Кристиан IV (р. 1577, правил 1588–1648) не был ничтожным человеком. Ему не посчастливилось в том, что он правил в одно время с королем Швеции Густавом II Адольфом, так что народная молва, ослепленная блеском его соперника, отвела ему слишком незначительное место в европейской истории. К моменту его вмешательства в германские дела ему исполнилось 48 лет, и уже 37 из них он просидел на троне. Это был стройный, широкоплечий мужчина с красным лицом и светло-каштановыми волосами, уже заметно поседевшими; тяжелые физические нагрузки и пьянство сделали его только крепче и здоровее. Моногамия никогда не вписывалась в его буйную натуру, и число его внебрачных детей со временем выросло настолько, что стало проблемой для Дании и предметом шуток для Европы. Несмотря на склонность к плотским удовольствиям, он был человеком неглупым и не зарывал своих талантов в землю; он даже вел ученую переписку на латыни с таким «королем эрудитов», как Яков I Стюарт. Способный лингвист, Кристиан IV был хорошим собеседником. Он поощрял искусства и науки у себя в северной столице, в отличие от большинства предшественников, и его дворцы в Кронборге[48] и Копенгагене с их роскошным убранством, обилием позолоченных украшений и пухлыми гипсовыми ангелочками, покрашенными в розовый цвет под настоящих младенцев, отражали пылкий и кипучий характер хозяина. «Не верится, что он родился в столь холодном климате», – как-то раз заметил один итальянец.

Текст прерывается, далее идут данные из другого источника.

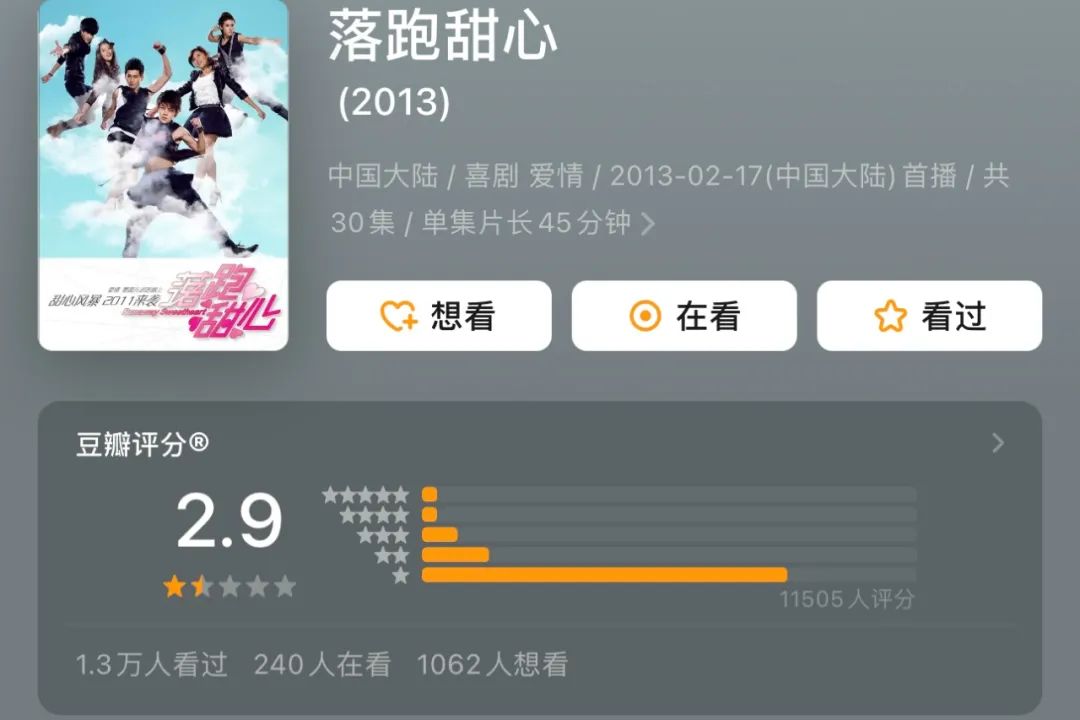Mark the show as 在看
The width and height of the screenshot is (1080, 720).
[684, 316]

Как король, Кристиан IV проявил выдающиеся способности, решительность и отвагу, отстаивая интересы своего народа и дома, и за рубежом, борясь с непомерными притязаниями дворянства и поощряя заморскую торговлю. Если он в чем-то не преуспел, то лишь потому, что ему приходилось действовать наперекор давнему влиянию эгоистичной и безответственной аристократии у себя в стране и сверхъестественному гению Густава II Адольфа за границей. На протяжении всей жизни Кристиану IV слишком многое приходилось брать на себя; его интеллектуальные и моральные силы всегда напрягались до предела, ведь у него не было помощников, на которых он мог бы переложить часть своего бремени. Его обходительные манеры, властный характер, безрассудная смелость, грубый и язвительный юмор и переменчивый нрав всегда служили его политическому чутью, поэтому неудивительно, что человек в нем порой слишком уставал, чтобы оставаться королем без чьей-либо помощи. Сравнивая его неудачи с успехами его соперника, шведского короля, нельзя забывать, что Густаву II Адольфу с помощниками повезло не меньше, чем с талантами. Кристиану IV же от совершеннолетия до конца дней приходилось сражаться в одиночку.